De l'arrogance, de l'éthanol et des cycles...

Si le récent voyage de Chirac au Brésil et au Chili a connu peu de retentissement dans les pays visités, il a été l’occasion pour les médias français de faire le point sur ces deux pays. Mais même si l’image du Brésil aux yeux du public français s’est élargie à la faveur de l’année du Brésil en France, les clichés — dont il n’est pas question de nier leur part de vérité — ont la vie dure.

Que le simple téléspectateur, bombardé d’informations en tout genre, n’ait qu’une vague idée du monde, cela s’explique. Quand il s’agit d’un spécialiste d’une radio francophone à vocation internationale, cela surprend. Et cela m’agace. Plus que les erreurs de jugement, que je commets comme tout un chacun, ce qui m’agace, ce sont les motivations de ces jugements. En particulier chaque fois que je sens sous le pronostic une pointe de mépris nourri d’arrogance.

Ainsi : « le véritable talon d’Achille du Brésil en matière de biocarburant réside surtout dans son manque de financement. La plupart des fabriques d’éthanol appartiennent à des familles ou des groupes qui n’ont pas les moyens de financer leur développement. Sans capitaux étrangers, de la part des banques ou des groupes énergétiques, le pays aura du mal à réaliser ses ambitions. »

S’il est vrai qu’à l’origine, comme à l’origine de la plupart des entreprises, les fabriques d’éthanol ont été familiales, qu’est-ce qui a bien pu motiver cette saillie sur l’impossibilité de financer leur développement ?

En cherchant un peu, ce journaliste, qui croit qu’il n’y a de développement possible qu’impulsé par les capitaux étrangers, aurait pu au moins découvrir que des producteurs autrefois familiaux sont désormais sous le contrôle de groupes étrangers, y compris français. En se libérant de ses oeillères, il aurait pu aussi comprendre que le salut ne vient pas nécessairement de l’étranger, qu’il y a des banques suffisamment puissantes sur place, une bourse pour attirer les capitaux, et un très grand groupe national dans le secteur de l’énergie prêt à augmenter ses investissements dans les carburants de demain.

À Jardinópolis, la petite entreprise familiale Crystalsev vient de mettre en service deux nouvelles unités de production et en construit quatre autres dans les États de São Paulo et Minas Gerais.

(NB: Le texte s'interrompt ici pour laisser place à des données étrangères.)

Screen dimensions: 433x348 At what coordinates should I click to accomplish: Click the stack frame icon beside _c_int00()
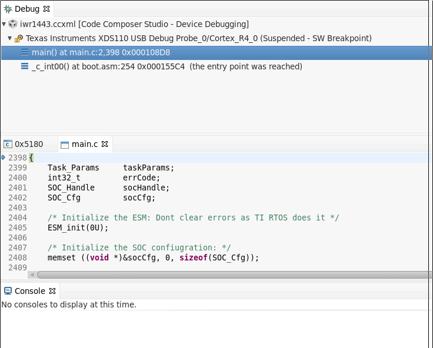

La petite entreprise familiale Ipiranga, de Descalvado, construit une nouvelle usine à Icanga, dans l’ouest paulistano. La petite entreprise familiale Santo Antonio, de Sertãozinho, vient d’acheter un terrain à Uberaba où il va édifier sa troisième usine, un investissement de 300 millions de reais financé à 70% par la BNDES et son équivalent mineiro.

Au total, ce sont 89 projets d’agrandissement ou de création qui sont en chantier dans la région Centre-Sud, faisant passer les surfaces cultivées de 6,5 millions d’hectares à plus de 9.

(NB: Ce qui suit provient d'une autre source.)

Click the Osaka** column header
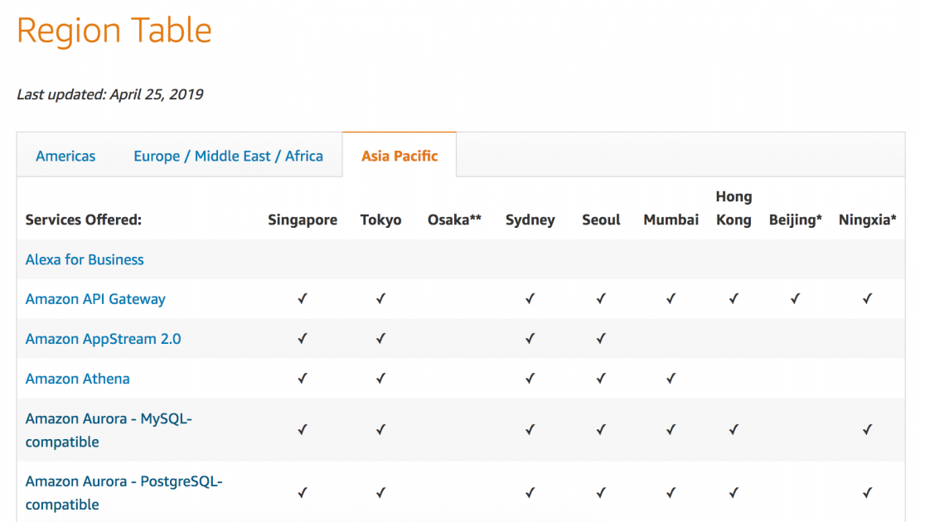 click(454, 220)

S’il n'y a pas de doute à avoir quant à la capacité du Brésil à développer sa production d’éthanol, il y a en revanche d’autres questions qui mériteraient d´être posées, en particulier sur les rendements énergétiques nets et les risques générés par les efforts demandés aux surfaces cultivées et aux ouvriers qui les exploitent.

Des chercheurs travaillent à ces questions, il serait utile que les médias rendent compte de leurs travaux. Cela constituerait un garde-fou utile à un moment où l’emballement est tel qu’il rappelle les cycles anciens qui ont fait les bonheurs suivis de malheurs du Brésil tout au long de son histoire.

1 commentaire:

  1. Mon cher Francis, il faut vous y faire.

    Le Brésil n'est pas une puissance émergente, c'est le pays des "mulatas", de la samba et du "futebol". Point barre.

    Il ne peut s'en sortir sans l'aide des grands.

    Tout cela, ce sont des axiomes.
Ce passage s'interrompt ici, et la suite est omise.